▼

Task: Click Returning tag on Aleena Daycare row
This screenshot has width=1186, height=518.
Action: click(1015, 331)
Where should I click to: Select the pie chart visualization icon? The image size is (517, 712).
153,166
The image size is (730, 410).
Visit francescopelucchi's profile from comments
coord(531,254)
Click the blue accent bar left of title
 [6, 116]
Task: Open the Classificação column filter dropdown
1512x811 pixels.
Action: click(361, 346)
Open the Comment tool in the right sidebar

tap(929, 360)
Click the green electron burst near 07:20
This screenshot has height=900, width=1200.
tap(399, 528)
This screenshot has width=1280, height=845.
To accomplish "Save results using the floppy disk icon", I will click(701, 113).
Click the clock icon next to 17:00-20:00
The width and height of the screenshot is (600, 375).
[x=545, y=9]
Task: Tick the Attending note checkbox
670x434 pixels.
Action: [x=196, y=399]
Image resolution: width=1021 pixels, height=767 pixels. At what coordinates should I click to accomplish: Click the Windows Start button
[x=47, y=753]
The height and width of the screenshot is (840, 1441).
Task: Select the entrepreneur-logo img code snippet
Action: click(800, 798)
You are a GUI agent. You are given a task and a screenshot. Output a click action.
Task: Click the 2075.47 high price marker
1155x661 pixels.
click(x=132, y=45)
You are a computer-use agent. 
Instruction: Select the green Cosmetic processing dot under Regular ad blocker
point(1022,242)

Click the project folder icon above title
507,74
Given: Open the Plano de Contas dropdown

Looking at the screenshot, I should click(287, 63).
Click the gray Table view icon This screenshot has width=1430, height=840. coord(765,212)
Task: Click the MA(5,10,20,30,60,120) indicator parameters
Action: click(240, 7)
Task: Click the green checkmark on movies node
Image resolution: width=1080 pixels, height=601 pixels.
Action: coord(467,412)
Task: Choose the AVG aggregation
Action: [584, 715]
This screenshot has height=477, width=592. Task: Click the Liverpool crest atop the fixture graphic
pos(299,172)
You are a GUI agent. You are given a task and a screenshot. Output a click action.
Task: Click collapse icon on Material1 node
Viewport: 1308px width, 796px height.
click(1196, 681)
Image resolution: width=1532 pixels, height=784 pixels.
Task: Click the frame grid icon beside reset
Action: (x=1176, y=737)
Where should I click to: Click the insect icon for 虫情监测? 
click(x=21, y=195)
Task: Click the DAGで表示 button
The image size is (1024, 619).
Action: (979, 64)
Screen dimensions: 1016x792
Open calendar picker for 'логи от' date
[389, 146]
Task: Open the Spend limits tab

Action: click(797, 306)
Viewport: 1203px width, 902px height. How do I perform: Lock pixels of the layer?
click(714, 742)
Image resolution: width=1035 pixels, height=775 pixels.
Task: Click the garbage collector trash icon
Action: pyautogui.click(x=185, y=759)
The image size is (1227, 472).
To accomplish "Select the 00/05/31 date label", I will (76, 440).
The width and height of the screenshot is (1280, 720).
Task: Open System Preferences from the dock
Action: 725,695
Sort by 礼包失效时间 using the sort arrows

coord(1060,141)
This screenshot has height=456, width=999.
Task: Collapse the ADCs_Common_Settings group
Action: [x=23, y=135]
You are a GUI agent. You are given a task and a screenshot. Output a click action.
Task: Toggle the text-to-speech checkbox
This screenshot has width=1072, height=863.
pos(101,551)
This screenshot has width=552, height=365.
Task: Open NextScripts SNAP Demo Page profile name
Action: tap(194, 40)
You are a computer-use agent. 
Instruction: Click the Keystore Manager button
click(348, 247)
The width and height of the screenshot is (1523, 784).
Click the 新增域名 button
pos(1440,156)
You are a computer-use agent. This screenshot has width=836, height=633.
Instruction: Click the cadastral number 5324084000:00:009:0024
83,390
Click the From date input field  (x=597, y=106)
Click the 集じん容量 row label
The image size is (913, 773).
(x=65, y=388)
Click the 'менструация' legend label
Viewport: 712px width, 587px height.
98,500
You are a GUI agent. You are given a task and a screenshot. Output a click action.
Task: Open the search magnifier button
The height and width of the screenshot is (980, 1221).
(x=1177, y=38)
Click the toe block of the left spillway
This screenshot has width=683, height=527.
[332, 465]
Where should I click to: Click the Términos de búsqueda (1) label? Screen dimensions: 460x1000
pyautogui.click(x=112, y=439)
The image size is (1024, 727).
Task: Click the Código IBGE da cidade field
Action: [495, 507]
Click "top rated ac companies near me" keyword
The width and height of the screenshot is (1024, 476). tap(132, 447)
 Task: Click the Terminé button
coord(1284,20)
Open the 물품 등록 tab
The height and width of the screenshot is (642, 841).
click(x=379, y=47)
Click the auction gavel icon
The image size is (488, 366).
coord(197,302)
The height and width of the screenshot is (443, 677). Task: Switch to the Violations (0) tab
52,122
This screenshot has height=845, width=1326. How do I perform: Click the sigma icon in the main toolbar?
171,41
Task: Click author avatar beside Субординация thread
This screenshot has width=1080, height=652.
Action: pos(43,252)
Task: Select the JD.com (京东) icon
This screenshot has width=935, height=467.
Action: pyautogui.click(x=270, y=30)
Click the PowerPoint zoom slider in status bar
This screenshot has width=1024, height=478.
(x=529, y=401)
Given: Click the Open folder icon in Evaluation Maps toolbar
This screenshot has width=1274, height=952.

▲

AIM OF THE TASK
Return all lines of the material above in which the word "node" occurs.

TASK ANSWER
Task: Click the green checkmark on movies node
Task: Click collapse icon on Material1 node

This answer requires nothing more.